- _Work required_
Pull each line containing "panel" out of the listing below.

- _Material shown_
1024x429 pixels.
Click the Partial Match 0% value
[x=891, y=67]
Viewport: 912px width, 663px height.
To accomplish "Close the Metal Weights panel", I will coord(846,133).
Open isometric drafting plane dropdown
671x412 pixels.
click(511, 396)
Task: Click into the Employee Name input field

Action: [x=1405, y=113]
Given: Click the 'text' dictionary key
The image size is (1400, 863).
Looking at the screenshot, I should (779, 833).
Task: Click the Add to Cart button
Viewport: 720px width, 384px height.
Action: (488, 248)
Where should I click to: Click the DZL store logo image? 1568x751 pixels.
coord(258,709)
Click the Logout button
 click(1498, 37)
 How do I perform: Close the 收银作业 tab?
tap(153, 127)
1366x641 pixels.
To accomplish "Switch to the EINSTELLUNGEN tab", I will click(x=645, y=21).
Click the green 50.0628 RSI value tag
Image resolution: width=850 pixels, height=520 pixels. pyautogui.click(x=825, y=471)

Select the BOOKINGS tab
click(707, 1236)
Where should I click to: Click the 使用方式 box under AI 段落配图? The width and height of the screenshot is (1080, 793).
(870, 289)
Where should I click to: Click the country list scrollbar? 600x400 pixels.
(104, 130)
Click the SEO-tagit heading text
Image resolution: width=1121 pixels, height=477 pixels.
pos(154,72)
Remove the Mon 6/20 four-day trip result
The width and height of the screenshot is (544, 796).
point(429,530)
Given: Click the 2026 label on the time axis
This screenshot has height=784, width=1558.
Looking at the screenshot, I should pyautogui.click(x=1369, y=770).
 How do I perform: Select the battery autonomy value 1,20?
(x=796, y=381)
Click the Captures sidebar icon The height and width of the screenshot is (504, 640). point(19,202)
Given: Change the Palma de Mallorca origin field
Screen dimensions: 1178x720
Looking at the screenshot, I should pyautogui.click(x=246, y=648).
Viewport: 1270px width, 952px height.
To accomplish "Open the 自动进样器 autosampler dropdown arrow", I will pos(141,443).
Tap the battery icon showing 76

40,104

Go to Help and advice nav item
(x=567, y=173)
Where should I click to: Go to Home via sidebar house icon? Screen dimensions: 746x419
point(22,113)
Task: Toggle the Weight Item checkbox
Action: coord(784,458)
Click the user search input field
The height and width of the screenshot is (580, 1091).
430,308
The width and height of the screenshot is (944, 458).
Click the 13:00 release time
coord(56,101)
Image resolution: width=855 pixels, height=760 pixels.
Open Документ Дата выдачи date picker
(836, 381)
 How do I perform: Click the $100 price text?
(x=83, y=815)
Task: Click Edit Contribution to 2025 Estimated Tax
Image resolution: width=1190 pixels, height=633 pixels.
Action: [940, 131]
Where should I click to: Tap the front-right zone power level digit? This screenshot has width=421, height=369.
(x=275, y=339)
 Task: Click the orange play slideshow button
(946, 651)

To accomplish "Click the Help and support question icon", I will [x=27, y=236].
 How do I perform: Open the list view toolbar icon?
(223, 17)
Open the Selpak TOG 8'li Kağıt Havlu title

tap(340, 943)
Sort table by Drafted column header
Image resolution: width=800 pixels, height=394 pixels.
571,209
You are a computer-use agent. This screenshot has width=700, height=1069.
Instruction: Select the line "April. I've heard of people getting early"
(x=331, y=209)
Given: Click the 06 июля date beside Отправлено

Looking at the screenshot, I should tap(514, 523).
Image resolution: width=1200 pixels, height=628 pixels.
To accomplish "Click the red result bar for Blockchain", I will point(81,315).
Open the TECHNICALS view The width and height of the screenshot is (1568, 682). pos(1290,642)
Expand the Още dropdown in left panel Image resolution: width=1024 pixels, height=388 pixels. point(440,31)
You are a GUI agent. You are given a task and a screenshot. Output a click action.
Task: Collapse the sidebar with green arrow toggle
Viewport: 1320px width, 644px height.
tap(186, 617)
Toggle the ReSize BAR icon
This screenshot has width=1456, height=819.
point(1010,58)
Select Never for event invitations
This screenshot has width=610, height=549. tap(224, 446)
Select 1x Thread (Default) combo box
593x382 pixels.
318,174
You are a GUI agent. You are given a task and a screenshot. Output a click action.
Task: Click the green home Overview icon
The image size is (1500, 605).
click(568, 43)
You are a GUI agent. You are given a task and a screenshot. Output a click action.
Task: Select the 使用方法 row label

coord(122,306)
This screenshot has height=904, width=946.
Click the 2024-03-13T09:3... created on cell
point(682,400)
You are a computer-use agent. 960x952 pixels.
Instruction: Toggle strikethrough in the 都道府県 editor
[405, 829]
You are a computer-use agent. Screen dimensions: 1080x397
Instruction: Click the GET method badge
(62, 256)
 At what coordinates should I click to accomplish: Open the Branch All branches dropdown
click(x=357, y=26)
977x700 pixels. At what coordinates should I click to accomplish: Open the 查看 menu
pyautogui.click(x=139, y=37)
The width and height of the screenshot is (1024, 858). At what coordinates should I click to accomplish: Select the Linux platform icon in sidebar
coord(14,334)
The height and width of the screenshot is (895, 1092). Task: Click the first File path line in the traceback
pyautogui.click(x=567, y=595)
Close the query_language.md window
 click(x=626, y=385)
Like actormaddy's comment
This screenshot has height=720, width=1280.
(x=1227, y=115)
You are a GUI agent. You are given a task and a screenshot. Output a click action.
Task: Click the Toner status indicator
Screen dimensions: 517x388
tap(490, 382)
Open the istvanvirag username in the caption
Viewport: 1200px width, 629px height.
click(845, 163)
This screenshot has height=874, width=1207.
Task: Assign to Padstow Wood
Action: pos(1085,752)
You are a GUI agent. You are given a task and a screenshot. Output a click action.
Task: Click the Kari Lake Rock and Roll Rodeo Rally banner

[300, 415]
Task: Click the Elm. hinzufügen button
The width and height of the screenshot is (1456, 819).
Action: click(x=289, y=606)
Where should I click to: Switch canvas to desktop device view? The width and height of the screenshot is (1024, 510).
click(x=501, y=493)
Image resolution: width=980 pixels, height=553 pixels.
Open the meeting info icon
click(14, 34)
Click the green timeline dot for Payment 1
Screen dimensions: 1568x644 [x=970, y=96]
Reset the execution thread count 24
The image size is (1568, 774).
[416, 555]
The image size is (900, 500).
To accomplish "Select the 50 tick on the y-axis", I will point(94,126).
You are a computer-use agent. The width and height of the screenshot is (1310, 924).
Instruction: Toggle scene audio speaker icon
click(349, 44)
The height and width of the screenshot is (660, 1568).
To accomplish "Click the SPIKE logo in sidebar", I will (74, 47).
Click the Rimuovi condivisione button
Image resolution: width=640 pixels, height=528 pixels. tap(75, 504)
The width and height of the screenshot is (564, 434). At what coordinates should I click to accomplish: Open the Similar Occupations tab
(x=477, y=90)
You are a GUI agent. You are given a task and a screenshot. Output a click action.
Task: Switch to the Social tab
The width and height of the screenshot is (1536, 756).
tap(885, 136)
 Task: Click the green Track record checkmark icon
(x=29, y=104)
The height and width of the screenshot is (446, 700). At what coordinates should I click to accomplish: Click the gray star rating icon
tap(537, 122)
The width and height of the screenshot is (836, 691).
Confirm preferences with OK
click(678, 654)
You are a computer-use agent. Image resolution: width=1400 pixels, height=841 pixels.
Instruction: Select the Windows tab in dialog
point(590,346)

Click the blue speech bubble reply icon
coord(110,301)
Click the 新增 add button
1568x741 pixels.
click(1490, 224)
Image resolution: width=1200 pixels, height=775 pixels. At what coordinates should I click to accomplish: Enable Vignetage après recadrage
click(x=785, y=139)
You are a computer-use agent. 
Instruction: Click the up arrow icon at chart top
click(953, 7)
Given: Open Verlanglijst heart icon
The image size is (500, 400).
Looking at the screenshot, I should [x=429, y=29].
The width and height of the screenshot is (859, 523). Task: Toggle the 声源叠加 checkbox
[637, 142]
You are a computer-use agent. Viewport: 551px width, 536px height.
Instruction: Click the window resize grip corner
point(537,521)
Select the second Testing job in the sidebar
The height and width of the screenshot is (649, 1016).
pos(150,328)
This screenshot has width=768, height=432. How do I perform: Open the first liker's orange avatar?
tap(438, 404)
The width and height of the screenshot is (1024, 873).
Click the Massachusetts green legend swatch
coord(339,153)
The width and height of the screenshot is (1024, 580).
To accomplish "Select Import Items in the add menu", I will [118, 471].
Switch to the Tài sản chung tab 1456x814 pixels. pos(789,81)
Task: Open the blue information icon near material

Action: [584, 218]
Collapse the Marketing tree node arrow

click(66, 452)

- _Response_
To accomplish "Close the Metal Weights panel", I will coord(846,133).
Expand the Още dropdown in left panel Image resolution: width=1024 pixels, height=388 pixels. point(440,31)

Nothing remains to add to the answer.